El Celta se doctora en sufrimiento

X.?R. Castro VIGO/LA VOZ.

DEPORTES

El Celta se matriculó en sufrimiento en un partido que pudo sentenciar en el primer tiempo con un aluvión de oportunidades y que se torció con la expulsión de Murillo en el arranque del segundo tiempo. Los vigueses jugaron casi un tiempo en inferioridad ante un Salamanca con credenciales de aspirante, pero el equipo de Herrera nunca se descompuso. Se dejó hasta la última gota de su esfuerzo y a la contra incluso pudo matar el partido. Curiosamente, el Celta, un equipo al que le cuesta horrores defender sus ventajas, lo bordó ayer. El premio, nueve puntos de colchón en el play off y a tan solo uno del ascenso directo.

En un partido con mucho en juego, el fútbol estuvo presente en el primer acto. Cano, el técnico charro, temía a Trashorras y fue el lucense quien abrió la lata en el momento adecuado, con el descanso al borde de la esquina y en una jugada que invirtió los papeles. Fue David Rodríguez quien dio la asistencia y el diez celeste el que marcó de tiro cruzado.

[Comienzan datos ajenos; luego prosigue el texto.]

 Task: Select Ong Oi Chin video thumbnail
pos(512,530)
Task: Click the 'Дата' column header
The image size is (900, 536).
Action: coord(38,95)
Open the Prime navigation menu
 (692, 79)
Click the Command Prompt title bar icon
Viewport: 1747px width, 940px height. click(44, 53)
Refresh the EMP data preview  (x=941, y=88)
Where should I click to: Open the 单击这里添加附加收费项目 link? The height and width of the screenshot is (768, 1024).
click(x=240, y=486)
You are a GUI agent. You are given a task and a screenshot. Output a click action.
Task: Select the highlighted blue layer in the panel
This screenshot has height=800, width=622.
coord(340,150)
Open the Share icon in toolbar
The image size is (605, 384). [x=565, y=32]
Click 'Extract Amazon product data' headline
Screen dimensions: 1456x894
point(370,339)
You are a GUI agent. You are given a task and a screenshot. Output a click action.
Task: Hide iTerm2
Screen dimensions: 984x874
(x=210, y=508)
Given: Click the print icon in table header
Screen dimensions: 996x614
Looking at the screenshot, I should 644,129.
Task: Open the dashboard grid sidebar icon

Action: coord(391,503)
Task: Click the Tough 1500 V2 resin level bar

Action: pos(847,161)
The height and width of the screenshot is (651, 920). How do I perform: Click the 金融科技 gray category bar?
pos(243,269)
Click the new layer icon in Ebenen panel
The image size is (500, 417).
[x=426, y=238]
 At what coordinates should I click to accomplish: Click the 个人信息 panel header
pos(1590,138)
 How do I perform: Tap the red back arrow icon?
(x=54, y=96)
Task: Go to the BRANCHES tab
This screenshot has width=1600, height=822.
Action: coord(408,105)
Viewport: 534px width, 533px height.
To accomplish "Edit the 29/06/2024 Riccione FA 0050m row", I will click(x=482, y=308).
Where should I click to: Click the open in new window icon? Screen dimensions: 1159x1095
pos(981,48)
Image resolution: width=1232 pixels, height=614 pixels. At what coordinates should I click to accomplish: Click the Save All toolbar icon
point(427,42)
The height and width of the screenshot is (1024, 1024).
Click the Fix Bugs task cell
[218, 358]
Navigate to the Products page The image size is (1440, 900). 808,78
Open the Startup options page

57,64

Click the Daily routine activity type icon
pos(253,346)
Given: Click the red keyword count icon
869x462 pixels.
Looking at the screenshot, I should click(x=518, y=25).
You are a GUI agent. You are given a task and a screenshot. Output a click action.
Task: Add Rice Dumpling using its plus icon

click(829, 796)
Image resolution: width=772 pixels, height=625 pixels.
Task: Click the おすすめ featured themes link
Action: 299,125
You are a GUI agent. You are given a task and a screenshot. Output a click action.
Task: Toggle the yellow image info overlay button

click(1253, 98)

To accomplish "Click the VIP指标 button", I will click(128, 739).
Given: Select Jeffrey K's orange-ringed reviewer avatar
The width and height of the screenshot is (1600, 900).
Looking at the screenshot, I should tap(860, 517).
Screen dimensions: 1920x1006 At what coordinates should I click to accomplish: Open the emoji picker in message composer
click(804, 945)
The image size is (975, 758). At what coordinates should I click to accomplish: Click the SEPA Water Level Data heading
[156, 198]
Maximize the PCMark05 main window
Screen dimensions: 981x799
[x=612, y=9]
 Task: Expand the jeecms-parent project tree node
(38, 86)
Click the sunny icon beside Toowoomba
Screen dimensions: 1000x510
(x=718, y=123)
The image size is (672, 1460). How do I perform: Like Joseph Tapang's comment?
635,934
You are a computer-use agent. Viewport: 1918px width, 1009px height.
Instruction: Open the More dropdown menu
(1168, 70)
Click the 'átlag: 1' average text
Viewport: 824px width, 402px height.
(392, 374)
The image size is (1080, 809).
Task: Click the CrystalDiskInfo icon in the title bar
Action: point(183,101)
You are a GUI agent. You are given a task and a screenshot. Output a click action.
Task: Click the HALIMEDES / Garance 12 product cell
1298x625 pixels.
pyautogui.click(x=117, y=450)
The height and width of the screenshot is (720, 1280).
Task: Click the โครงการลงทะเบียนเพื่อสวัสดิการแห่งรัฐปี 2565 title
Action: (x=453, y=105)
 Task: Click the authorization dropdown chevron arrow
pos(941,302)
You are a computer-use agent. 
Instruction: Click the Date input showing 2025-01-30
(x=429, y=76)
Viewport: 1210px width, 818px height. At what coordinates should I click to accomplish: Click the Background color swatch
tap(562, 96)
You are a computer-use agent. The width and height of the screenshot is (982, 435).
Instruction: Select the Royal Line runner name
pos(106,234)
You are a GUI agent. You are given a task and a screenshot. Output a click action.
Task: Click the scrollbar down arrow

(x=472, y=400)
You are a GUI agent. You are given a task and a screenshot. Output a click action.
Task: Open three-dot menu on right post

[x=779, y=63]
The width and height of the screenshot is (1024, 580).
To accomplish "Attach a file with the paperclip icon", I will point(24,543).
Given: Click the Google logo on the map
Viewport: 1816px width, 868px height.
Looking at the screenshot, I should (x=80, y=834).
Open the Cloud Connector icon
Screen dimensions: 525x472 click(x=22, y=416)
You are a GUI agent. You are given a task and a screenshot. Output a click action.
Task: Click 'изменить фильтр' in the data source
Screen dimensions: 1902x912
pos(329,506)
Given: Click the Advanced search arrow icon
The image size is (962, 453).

El arranque del segundo acto fue una explosión de sensaciones. David falló lo imposible tras un pase de la muerte de Álex López que remató a las nubes. Pudo ser la sentencia, y a renglón seguido llegó la segunda amarilla para Murillo. Estaba de espaldas, el balón le tocó en el brazo y el árbitro lo envió a la ducha. Quedaba todo un tiempo y al Celta le tocaba defender con diez.

Herrera colocó a Vila de lateral y metió en el campo a Ortega como central, creó dos líneas muy juntas y confió el ataque a una contra. Con esta partitura, el conjunto celeste hizo una loa al sufrimiento. Apretó los dientes y los espacios el cuadro vigués y el Salamanca pasó a monopolizar el balón mientras su entrenador se dedicaba a meter todos sus delanteros en el campo. Todo estéril, Falcón salió indemne y el Celta también.